→ Source passage:
----
LIAA champion
- Conference: Louisiana Intercollegiate Athletic Association
- Record: 5–1–1 (4–0–1 LIAA)
- Head coach: H. Lee Prather (7th season);
- Home stadium: Normal Athletic Park

= Louisiana Normal Demons football, 1920–1929 =

American college football seasons

The Louisiana Normal Demons football program, 1920–1929 represented Louisiana State Normal School (now known as Northwestern State University) as a member of the Louisiana Intercollegiate Athletic Association (LIAA), as an independent, and as a member of the Southern Intercollegiate Athletic Association (SIAA) during the decade of the 1920s. During this period, Louisiana Normal played their home games on campus at Normal Athletic Park in Natchitoches, Louisiana.

During this time the Demons were led by head coach H. Lee Prather and he had an overall record for the decade of 38–32–10. Their most notable season during the decade was in 1920 when they captured the LIAA championship.

==1920==

The 1920 Louisiana Normal football team was an American football team that represented the Louisiana State Normal School (now known as Northwestern State University) that competed as a member of the Louisiana Intercollegiate Athletic Association (LIAA) during the 1920 college football season. Led by seventh-year head coach H. Lee Prather, Louisiana Normal compiled an overall record of 5–1–1 and finished as LIAA champion.

Schedule

| Date | Opponent | Site | Result | Source |
| September 24 | Winnfield High School* | Normal Athletic Park; Natchitoches, LA; | W 12–6 |  |
| October 2 | at LSU* | State Field; Baton Rouge, LA; | L 0–34 |  |
| October 16 | at Louisiana College | Pineville, LA | T 13–13 |  |
| October 30 | at St. Charles College (LA) | Grand Coteau, LA | W 6–0 |  |
| November 5 | at Louisiana Industrial | Ruston, LA (rivalry) | W 12–0 |  |
| November 19 | Louisiana College | Normal Athletic Park; Natchitoches, LA; | W 6–0 |  |
| November 25 | Southwestern Louisiana Industrial | Normal Athletic Park; Natchitoches, LA; | W 20–0 |  |
*Non-conference game;

==1921==

The 1921 Louisiana Normal football team was an American football team that represented the Louisiana State Normal School (now known as Northwestern State University) that competed as a member of the Louisiana Intercollegiate Athletic Association (LIAA) during the 1921 college football season. Led by eighth-year head coach H. Lee Prather, Louisiana Normal compiled an overall record of 3–3–1.
----
→ Data shown:
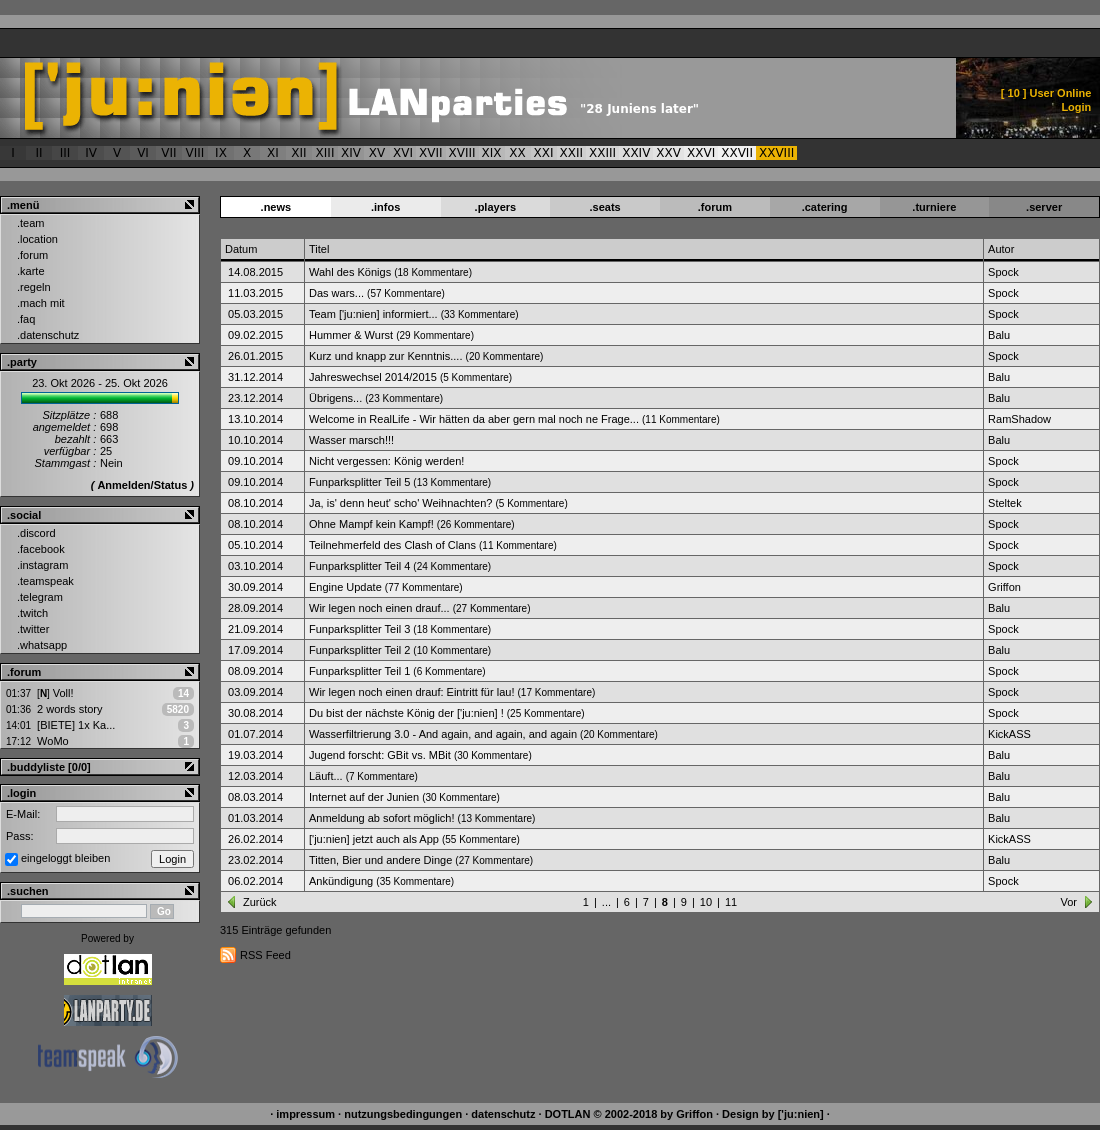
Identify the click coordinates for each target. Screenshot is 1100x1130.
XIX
----
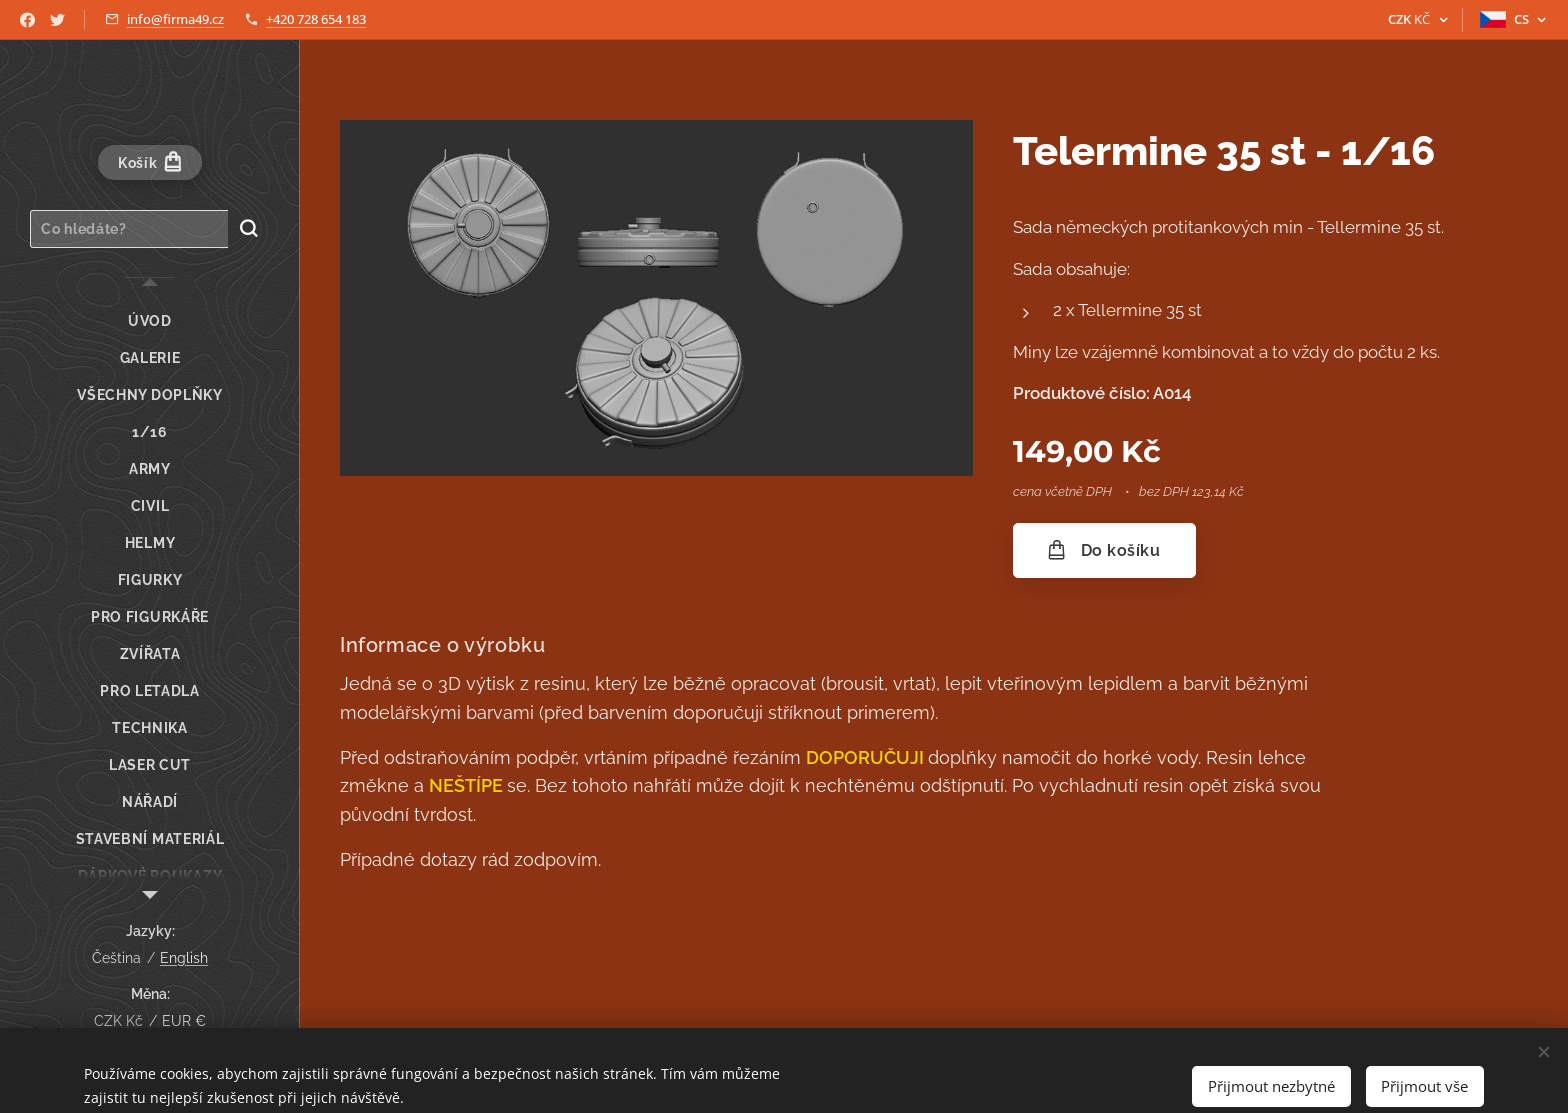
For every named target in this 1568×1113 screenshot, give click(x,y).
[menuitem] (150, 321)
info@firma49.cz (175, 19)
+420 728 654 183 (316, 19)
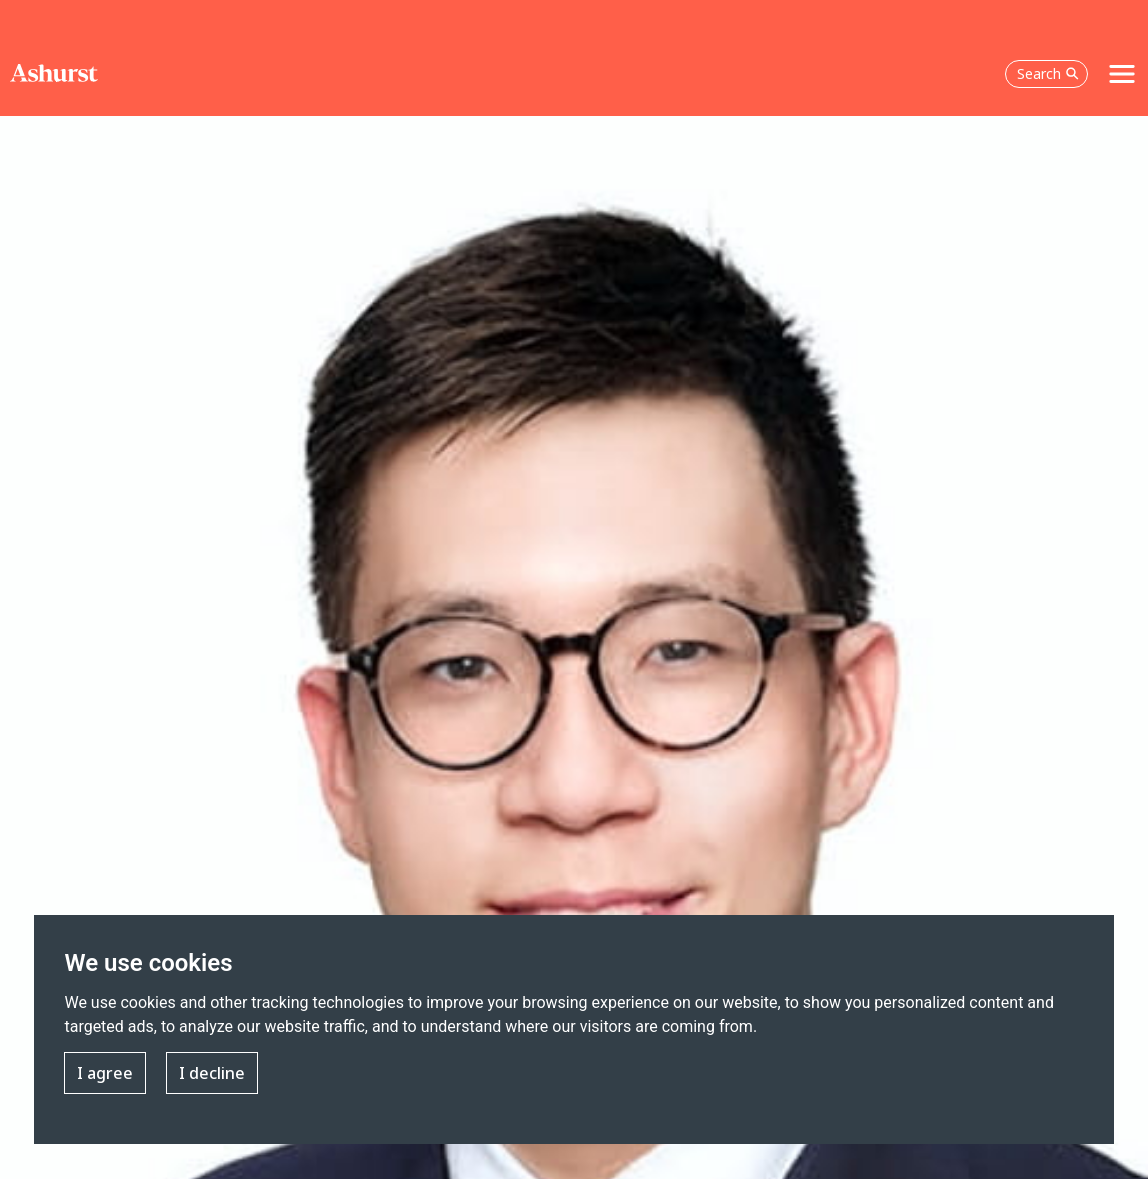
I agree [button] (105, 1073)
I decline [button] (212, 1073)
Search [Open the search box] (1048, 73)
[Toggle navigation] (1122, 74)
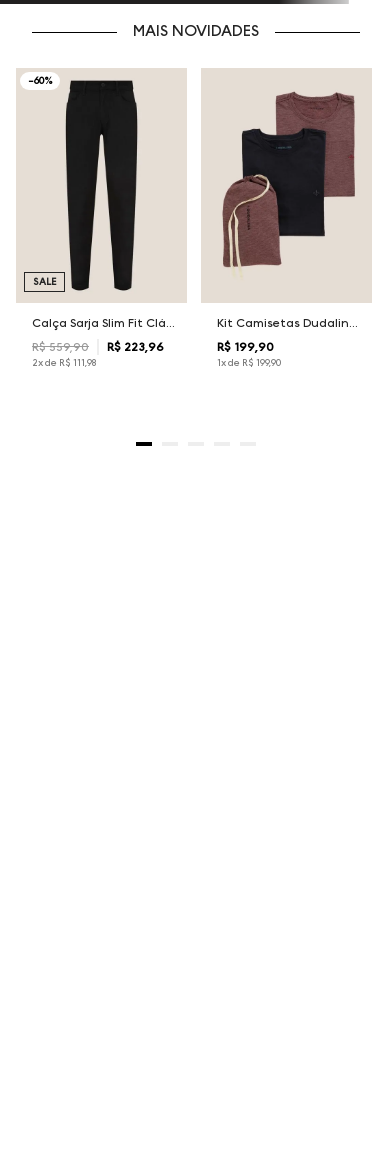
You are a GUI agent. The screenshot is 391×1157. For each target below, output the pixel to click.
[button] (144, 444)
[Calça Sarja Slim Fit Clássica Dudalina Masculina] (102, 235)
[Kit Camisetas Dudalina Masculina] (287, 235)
----
→ Objectives:
1 – Answer these from the Louisiana Normal football text:
(a) Where did Louisiana Normal play its home games during the 1920s?
(b) Which opponent beat the 1920 team, and by what score?
(c) What overall record did the 1921 team compile?
2 – Write the next part of the Louisiana Normal football text, starting after its final sentence.

→ In response:
1 –
(a) At Normal Athletic Park in Natchitoches, Louisiana.
(b) LSU, 34–0.
(c) 3–3–1.

2 –
Schedule

| Date | Opponent | Site | Result | Source |
| September 30 | Natchitoches High School* | Normal Athletic Park; Natchitoches, LA; | W 13–0 |  |
| October 8 | at LSU* | State Field; Baton Rouge, LA; | L 0–78 |  |
| October 29 | at Centenary | Louisiana State Fairgrounds; Shreveport, LA; | W 7–0 |  |
| November 11 | St. Charles College (LA) | Normal Athletic Park; Natchitoches, LA; | T 0–0 |  |
| November 19 | at Louisiana Tech | Ruston, LA (rivalry) | L 0–15 |  |
| November 24 | at Southwestern Louisiana | Girard Field; Lafayette, LA; | L 0–33 |  |
| December 5 | Louisiana College | Normal Athletic Park; Natchitoches, LA; | W 14–6 |  |
*Non-conference game;

==1922==

The 1922 Louisiana Normal football team was an American football team that represented the Louisiana State Normal School (now known as Northwestern State University) that competed as a member of the Louisiana Intercollegiate Athletic Association (LIAA) during the 1922 college football season. Led by ninth-year head coach H. Lee Prather, Louisiana Normal compiled an overall record of 4–2–1.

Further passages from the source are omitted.